WHAT YOU WILL DO
Arrange the following lines of the listing as a JSON list of strings, one string per line and no entries for blank lines. Begin at the line that has "Given: Click the Point Cloud icon" and stop after the line that has "pos(188,190)", and leave the pictures out of the answer.

THE INPUT
>> Start

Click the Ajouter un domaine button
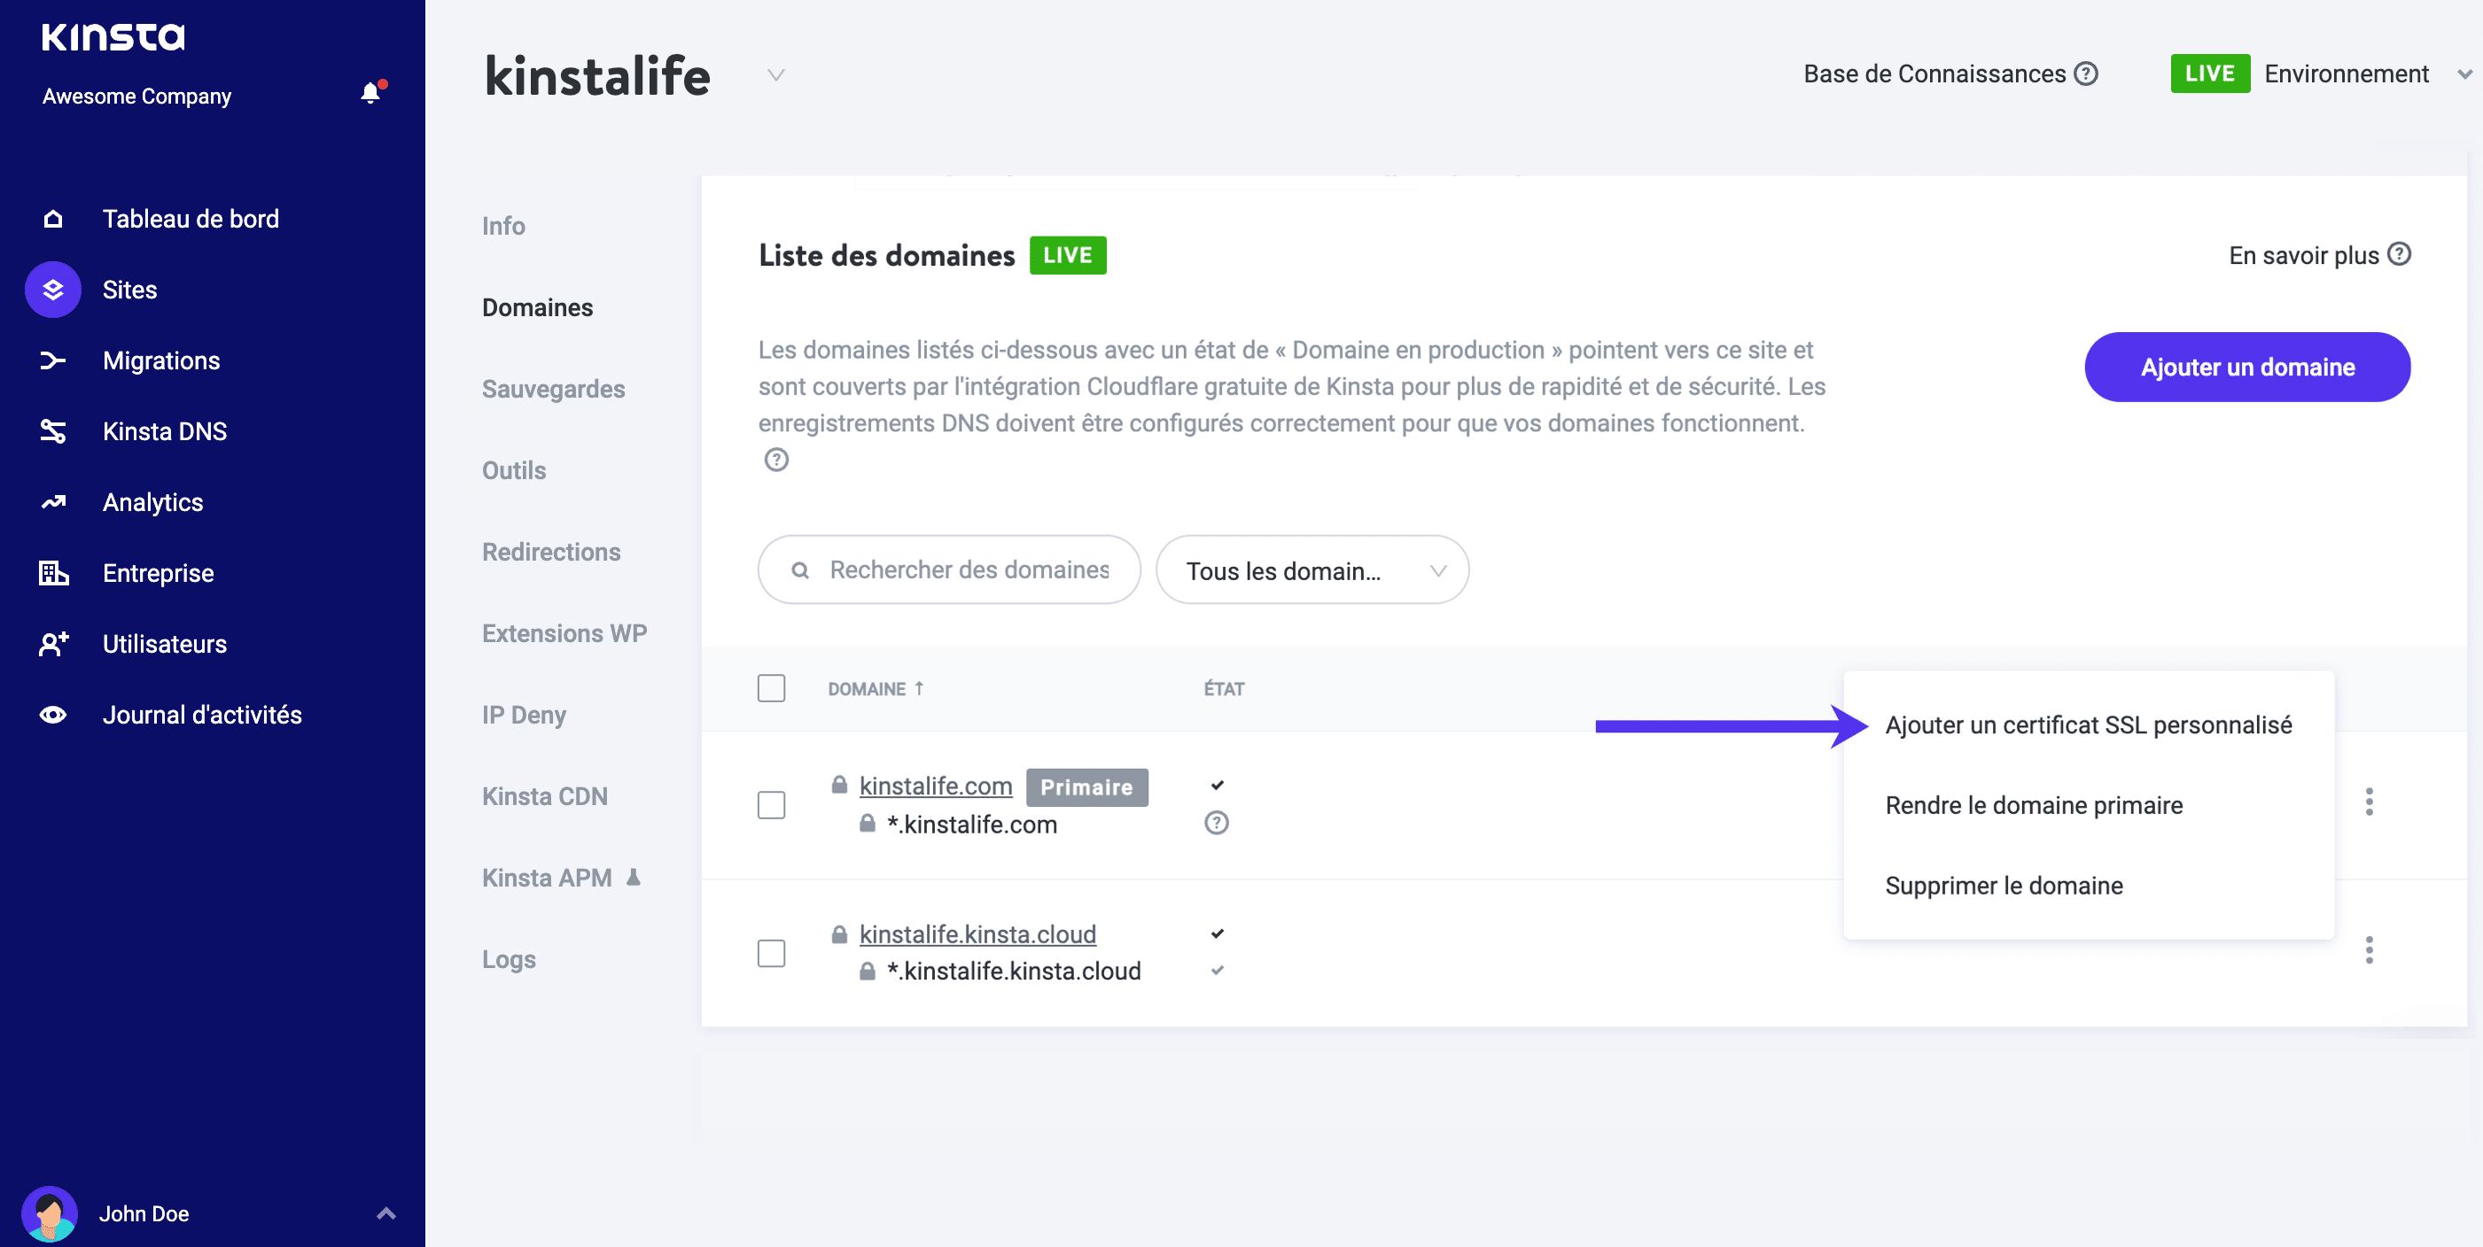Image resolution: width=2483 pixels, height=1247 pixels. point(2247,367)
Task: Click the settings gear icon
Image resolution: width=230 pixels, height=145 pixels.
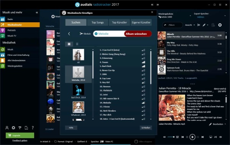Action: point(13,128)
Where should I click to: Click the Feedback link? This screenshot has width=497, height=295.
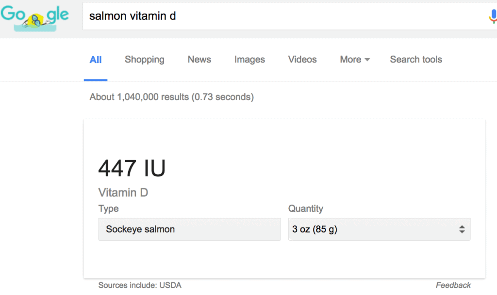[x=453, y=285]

>> End
>> Start

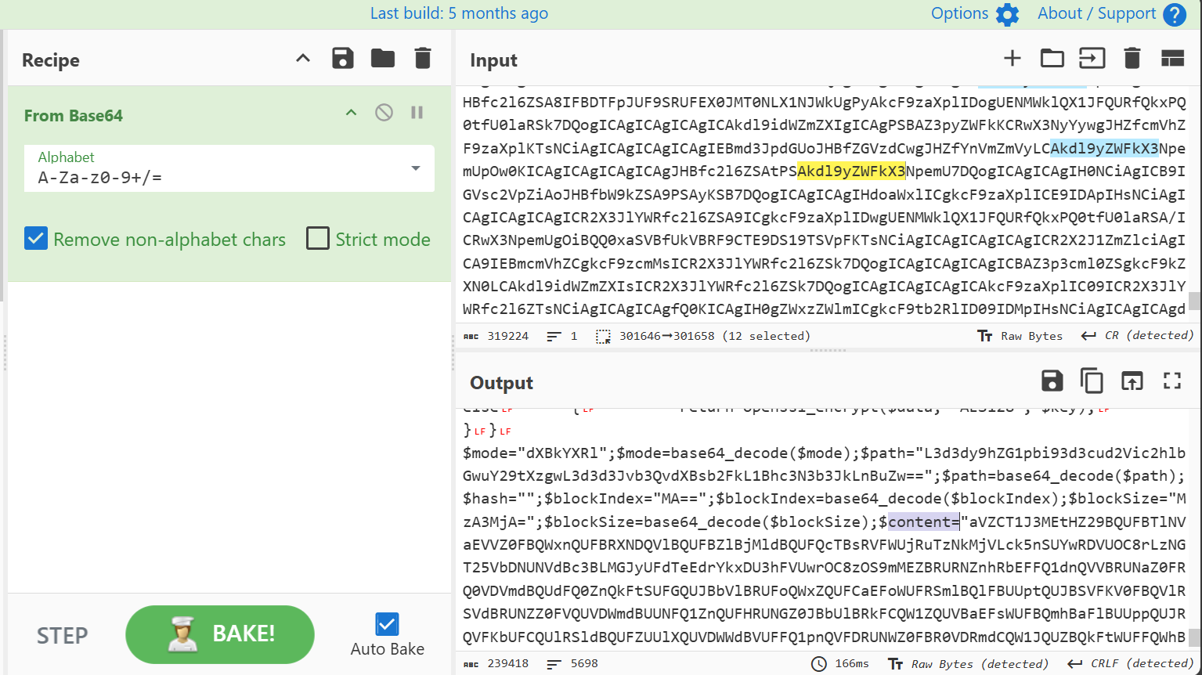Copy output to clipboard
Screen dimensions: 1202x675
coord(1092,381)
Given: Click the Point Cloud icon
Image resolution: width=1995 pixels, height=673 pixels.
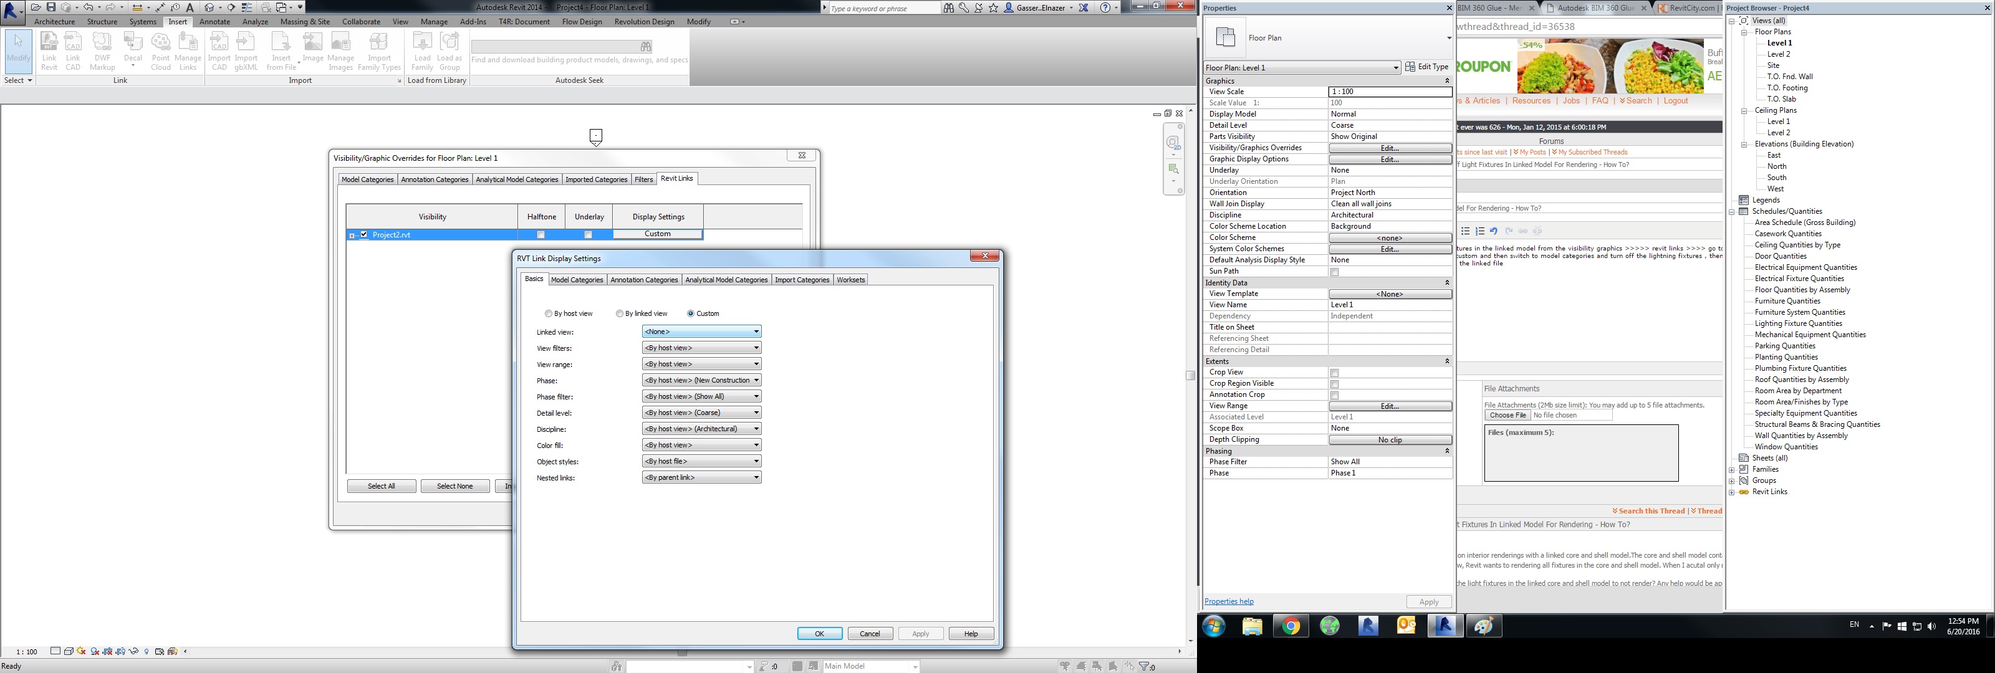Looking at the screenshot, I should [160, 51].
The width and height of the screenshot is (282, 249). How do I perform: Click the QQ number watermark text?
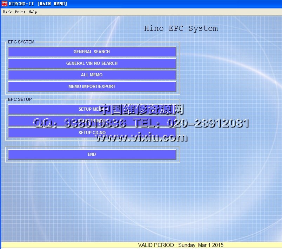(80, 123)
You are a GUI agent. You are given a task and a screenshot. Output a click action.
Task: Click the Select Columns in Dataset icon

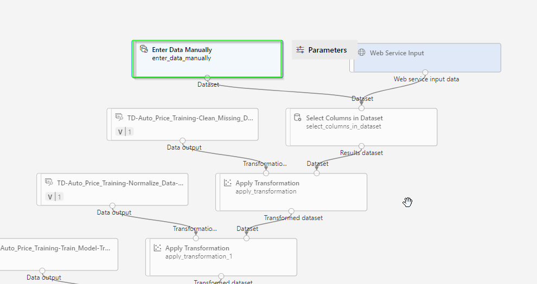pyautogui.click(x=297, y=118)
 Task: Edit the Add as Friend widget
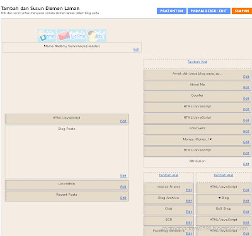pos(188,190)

>> End
>> Start

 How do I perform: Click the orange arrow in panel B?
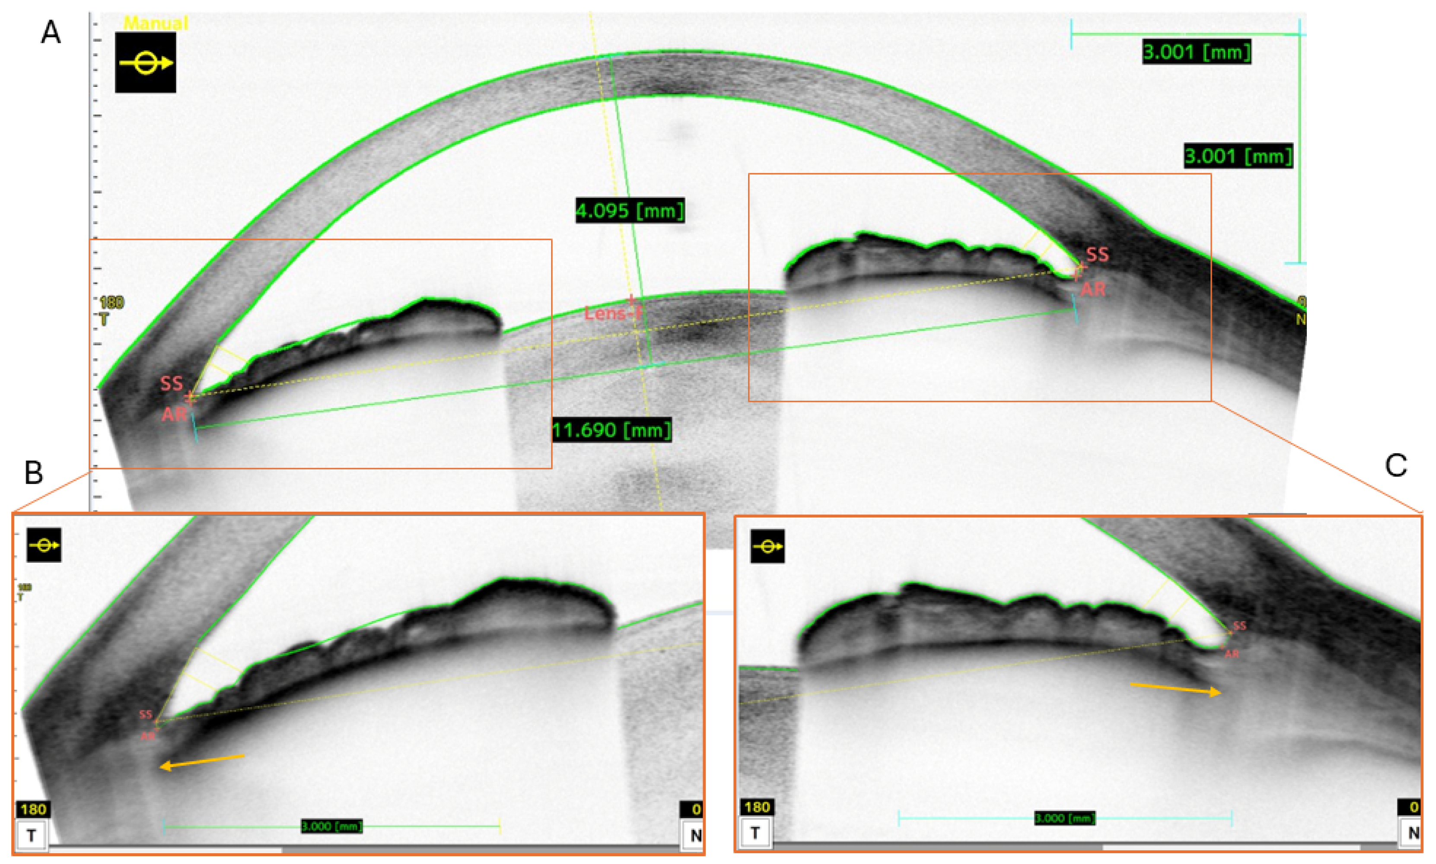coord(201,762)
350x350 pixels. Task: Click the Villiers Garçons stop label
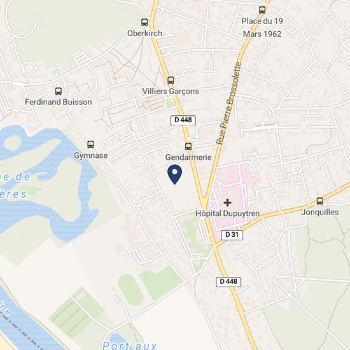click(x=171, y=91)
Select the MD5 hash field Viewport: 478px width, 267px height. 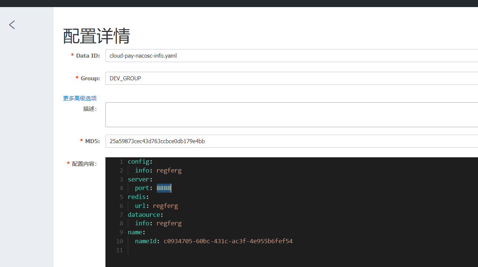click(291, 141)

>> End

WORKED SOLUTION
[
  "Given: Click the Point Cloud icon",
  "Image resolution: width=1995 pixels, height=673 pixels.",
  "Looking at the screenshot, I should [160, 51].",
  "The width and height of the screenshot is (282, 249). How do I perform: Click the QQ number watermark text?",
  "(80, 123)",
  "You are a GUI agent. You are given a task and a screenshot. Output a click action.",
  "Task: Click the Select Columns in Dataset icon",
  "pyautogui.click(x=297, y=118)",
  " Task: Edit the Add as Friend widget",
  "pos(188,190)"
]